Any other combination of type and reg state that gives me the semantics def'd
above works4me.

Based on this reply and others from today, I think you're saying that these
concepts should be implemented using:

owning ref: PTR_TO_BTF_ID | MEM_ALLOC (w/ rb_node type)
            PTR_TRUSTED
            ref_obj_id > 0

non-owning ref: PTR_TO_BTF_ID | MEM_ALLOC (w/ rb_node type)
                PTR_TRUSTED
                ref_obj_id == 0
                 - used for "can't pass ownership", since funcs that expect
                   owning ref need ref_obj_id > 0

And you're also adding 'untrusted' here, mainly as a result of
bpf_rbtree_add(tree, node) - 'node' becoming untrusted after it's added,
instead of becoming a non-owning ref. 'untrusted' would have state like:

PTR_TO_BTF_ID | MEM_ALLOC (w/ rb_node type)
PTR_UNTRUSTED
ref_obj_id == 0?

I think your "non-owning ref" definition also differs from mine, specifically
yours doesn't seem to have "will not page fault". For this reason, you don't
see the need for release_on_unlock logic, since that's used to prevent refs
escaping critical section and potentially referring to free'd memory.

This is where I start to get confused.

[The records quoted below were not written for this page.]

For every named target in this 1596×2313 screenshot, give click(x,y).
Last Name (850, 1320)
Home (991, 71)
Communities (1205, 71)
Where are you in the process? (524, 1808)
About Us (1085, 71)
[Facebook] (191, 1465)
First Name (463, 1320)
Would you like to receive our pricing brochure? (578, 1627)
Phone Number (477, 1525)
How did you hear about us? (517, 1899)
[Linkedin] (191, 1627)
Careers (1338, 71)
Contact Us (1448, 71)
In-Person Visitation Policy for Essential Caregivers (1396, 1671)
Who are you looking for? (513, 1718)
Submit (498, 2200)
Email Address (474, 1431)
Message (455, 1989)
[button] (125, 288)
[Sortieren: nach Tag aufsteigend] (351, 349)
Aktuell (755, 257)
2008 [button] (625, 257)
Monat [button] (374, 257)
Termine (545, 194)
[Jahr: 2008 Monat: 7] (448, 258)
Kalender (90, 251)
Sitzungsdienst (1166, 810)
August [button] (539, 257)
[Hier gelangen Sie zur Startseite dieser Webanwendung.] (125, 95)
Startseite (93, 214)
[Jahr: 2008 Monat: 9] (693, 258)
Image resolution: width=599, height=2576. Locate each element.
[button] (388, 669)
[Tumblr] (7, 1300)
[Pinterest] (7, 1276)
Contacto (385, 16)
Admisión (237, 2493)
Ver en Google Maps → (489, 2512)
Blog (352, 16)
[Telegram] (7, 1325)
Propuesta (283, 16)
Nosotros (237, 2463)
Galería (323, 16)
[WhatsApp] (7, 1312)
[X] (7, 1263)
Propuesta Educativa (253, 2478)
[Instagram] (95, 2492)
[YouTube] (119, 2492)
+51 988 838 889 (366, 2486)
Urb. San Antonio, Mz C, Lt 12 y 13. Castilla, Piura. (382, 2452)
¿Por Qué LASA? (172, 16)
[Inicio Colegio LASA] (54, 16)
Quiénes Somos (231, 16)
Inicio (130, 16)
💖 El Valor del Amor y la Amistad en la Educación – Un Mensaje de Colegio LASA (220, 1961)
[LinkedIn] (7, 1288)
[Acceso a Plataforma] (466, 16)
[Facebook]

Some questions:

  * If we get rid of release_on_unlock, and with mass invalidation of
    non-owning refs entirely, shouldn't non-owning refs be marked PTR_UNTRUSTED?

  * Since refs can alias each other, how to deal with bpf_obj_drop-and-reuse
    in this scheme, since non-owning ref can escape spin_unlock b/c no mass
    invalidation? PTR_UNTRUSTED isn't sufficient here

  * If non-owning ref can live past spin_unlock, do we expect read from
    such ref after _unlock to go through bpf_probe_read()? Otherwise direct
    read might fault and silently write 0.

  * For your 'untrusted', but not non-owning ref concept, I'm not sure
    what this gives us that's better than just invalidating the ref which
    gets in this state (rbtree_{add,remove} 'node' arg, bpf_obj_drop node)

I'm also not sure if you agree with my paragraph marked 1) above. But IMO the
release_on_unlock difference, and the perhaps-differing non-owning ref concept
are where we're really talking past each other.